> _What the task asks_
Set out exactly every line of the entries below, starting at the line that holds "900x488 pixels." and stopping after the line that holds "Click inside the Beschreibung".
[Task input — start]
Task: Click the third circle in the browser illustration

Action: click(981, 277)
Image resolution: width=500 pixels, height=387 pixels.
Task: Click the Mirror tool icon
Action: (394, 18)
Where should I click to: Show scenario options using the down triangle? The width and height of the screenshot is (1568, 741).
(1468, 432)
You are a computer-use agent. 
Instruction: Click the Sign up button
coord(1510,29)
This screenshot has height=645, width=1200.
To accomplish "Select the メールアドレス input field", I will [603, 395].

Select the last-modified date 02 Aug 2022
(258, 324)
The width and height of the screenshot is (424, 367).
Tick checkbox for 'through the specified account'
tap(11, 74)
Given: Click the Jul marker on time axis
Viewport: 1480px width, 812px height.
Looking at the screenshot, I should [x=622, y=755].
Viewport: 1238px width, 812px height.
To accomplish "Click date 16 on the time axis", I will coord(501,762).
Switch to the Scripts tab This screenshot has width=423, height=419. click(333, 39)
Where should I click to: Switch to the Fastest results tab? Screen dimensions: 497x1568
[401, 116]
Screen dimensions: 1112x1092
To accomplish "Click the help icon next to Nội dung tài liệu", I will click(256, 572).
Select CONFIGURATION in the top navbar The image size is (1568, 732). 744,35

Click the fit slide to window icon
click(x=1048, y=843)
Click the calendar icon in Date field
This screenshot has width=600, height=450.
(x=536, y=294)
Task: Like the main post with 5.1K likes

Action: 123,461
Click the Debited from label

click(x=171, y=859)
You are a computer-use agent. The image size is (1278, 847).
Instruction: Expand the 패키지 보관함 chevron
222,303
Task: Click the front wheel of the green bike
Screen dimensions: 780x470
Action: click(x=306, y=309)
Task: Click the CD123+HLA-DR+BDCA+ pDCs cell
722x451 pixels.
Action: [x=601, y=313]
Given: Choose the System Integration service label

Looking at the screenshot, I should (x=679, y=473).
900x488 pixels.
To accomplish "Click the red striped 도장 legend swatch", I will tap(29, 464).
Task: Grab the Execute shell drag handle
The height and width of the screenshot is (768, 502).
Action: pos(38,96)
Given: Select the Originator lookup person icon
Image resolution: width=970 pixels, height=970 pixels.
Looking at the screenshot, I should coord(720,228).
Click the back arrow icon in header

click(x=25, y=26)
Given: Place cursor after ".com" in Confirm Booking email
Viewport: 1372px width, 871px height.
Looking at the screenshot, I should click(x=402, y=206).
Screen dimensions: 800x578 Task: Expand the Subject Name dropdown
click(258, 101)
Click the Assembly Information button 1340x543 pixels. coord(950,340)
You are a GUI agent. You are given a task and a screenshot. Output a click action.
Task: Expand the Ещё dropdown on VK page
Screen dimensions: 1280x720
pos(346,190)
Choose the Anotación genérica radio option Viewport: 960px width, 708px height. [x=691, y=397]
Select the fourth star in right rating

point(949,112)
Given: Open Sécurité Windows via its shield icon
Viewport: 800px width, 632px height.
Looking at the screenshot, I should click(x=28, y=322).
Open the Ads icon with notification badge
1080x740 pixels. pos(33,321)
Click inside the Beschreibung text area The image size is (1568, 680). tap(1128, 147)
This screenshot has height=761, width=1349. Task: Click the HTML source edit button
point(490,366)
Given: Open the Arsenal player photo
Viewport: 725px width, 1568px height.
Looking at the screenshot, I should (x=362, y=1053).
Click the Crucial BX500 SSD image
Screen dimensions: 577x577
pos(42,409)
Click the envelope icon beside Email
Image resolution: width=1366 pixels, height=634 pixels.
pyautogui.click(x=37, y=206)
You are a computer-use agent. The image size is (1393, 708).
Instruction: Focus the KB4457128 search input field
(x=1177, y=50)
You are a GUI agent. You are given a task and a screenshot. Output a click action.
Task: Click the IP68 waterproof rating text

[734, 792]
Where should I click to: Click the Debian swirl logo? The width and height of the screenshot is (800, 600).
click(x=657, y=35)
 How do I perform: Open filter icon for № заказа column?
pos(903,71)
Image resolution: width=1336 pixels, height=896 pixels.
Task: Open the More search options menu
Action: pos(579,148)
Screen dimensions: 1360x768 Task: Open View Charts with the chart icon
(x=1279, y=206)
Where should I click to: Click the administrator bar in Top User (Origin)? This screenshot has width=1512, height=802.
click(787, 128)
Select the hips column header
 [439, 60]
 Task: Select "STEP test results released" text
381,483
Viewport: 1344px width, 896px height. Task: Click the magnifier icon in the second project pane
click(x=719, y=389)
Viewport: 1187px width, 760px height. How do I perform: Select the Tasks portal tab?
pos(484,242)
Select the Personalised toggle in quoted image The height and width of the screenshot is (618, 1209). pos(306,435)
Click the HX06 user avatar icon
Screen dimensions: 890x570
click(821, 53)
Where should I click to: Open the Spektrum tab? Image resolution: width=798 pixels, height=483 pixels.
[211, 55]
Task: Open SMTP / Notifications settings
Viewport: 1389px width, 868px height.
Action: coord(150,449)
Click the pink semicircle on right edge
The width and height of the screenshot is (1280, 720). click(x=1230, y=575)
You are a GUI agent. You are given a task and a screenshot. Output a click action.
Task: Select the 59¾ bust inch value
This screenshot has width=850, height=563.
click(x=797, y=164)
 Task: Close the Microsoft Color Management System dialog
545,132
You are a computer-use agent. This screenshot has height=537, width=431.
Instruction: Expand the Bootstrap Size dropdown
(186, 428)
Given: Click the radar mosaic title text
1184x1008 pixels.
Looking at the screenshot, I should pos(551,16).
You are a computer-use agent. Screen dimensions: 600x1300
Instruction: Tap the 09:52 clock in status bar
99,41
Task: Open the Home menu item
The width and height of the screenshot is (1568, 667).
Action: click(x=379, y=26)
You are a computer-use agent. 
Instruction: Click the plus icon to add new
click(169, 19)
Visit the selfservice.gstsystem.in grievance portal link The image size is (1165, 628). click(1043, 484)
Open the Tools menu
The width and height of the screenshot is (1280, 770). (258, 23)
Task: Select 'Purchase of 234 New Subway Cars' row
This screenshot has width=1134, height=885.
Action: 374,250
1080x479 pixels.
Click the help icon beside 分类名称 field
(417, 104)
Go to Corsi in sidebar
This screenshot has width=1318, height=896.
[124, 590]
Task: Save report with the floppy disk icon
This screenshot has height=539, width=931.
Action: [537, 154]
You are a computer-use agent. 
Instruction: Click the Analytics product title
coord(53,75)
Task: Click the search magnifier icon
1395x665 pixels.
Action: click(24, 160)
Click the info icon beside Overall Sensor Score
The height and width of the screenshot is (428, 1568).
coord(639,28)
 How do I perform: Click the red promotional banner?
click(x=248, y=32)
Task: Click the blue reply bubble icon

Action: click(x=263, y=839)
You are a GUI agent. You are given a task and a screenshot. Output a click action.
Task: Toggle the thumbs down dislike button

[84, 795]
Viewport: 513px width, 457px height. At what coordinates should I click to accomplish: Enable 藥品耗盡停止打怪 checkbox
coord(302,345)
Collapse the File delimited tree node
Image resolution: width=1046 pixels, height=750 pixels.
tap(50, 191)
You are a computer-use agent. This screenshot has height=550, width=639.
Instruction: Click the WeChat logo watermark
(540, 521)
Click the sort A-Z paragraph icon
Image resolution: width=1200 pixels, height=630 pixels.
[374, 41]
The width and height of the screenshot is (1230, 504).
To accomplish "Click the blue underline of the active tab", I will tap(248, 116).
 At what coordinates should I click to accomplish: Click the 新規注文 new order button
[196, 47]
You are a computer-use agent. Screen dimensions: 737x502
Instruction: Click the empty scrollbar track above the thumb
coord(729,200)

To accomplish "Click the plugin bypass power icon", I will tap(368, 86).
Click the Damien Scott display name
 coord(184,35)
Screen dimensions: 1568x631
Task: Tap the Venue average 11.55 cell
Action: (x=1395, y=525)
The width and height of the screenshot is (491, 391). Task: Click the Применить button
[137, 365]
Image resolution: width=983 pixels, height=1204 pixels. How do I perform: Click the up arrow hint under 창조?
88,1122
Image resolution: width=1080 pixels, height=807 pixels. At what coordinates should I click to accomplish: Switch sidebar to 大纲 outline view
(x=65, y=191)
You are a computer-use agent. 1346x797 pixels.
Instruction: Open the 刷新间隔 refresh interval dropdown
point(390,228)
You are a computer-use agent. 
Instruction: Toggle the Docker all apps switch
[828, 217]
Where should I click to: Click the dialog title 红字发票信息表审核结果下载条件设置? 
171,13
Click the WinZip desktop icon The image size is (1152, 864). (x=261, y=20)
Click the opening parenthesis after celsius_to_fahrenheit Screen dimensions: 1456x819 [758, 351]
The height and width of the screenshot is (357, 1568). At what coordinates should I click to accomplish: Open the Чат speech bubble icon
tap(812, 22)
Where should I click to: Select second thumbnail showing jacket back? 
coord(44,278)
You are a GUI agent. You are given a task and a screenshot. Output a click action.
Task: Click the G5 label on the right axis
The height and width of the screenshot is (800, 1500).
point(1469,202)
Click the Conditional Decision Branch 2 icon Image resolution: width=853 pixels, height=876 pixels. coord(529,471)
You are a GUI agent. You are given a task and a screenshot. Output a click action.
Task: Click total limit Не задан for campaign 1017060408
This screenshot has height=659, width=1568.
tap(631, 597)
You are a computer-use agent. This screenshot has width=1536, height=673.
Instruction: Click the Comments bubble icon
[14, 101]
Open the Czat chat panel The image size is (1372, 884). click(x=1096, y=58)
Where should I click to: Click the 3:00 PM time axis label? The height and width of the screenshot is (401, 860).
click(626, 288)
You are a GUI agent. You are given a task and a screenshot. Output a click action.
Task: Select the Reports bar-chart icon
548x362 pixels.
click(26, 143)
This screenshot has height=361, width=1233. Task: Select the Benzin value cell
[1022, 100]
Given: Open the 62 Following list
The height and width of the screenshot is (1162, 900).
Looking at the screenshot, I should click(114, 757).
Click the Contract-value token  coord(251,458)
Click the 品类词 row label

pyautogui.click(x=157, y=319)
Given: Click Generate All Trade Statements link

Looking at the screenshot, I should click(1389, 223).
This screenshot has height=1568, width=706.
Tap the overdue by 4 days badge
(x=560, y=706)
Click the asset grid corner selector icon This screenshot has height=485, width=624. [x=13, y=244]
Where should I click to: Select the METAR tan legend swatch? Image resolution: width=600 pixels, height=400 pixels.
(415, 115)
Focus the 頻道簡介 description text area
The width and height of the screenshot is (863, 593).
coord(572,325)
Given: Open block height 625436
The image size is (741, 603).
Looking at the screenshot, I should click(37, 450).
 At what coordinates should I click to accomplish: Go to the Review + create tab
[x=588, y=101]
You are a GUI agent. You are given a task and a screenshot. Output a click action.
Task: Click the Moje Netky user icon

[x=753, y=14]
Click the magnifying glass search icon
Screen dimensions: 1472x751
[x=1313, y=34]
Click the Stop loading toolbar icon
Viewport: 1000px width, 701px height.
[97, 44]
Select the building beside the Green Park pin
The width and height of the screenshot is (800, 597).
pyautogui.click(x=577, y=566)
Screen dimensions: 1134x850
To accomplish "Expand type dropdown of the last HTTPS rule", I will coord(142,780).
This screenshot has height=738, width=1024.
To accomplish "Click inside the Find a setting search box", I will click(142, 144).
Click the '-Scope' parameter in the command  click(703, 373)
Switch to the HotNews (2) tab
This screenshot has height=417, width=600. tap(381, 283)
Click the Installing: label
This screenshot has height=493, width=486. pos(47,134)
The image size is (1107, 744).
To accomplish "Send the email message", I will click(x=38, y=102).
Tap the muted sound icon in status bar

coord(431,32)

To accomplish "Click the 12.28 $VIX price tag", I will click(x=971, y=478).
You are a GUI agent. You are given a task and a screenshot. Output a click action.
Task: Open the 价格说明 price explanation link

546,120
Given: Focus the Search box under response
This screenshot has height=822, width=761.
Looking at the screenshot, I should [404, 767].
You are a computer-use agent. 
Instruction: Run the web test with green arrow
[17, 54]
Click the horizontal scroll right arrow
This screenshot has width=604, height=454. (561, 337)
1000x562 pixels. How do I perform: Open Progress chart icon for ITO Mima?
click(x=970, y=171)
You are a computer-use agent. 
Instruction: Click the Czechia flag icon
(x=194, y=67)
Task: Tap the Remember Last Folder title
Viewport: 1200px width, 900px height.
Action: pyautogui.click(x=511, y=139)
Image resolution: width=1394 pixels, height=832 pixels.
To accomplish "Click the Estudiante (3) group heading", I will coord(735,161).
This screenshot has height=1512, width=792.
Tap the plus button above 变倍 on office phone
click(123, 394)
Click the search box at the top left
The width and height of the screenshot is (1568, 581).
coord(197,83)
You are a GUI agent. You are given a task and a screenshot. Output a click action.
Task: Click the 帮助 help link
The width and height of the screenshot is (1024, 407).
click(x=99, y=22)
[Task input — finish]
> _Solution to the exercise_
900x488 pixels.
To accomplish "Click the red striped 도장 legend swatch", I will tap(29, 464).
Task: Grab the Execute shell drag handle
The height and width of the screenshot is (768, 502).
Action: pos(38,96)
Given: Select the Originator lookup person icon
Image resolution: width=970 pixels, height=970 pixels.
Looking at the screenshot, I should coord(720,228).
Click the back arrow icon in header

click(x=25, y=26)
Given: Place cursor after ".com" in Confirm Booking email
Viewport: 1372px width, 871px height.
Looking at the screenshot, I should click(x=402, y=206).
Screen dimensions: 800x578 Task: Expand the Subject Name dropdown
click(258, 101)
Click the Assembly Information button 1340x543 pixels. coord(950,340)
You are a GUI agent. You are given a task and a screenshot. Output a click action.
Task: Expand the Ещё dropdown on VK page
Screen dimensions: 1280x720
pos(346,190)
Choose the Anotación genérica radio option Viewport: 960px width, 708px height. [x=691, y=397]
Select the fourth star in right rating

point(949,112)
Given: Open Sécurité Windows via its shield icon
Viewport: 800px width, 632px height.
Looking at the screenshot, I should click(x=28, y=322).
Open the Ads icon with notification badge
1080x740 pixels. pos(33,321)
Click inside the Beschreibung text area The image size is (1568, 680). tap(1128, 147)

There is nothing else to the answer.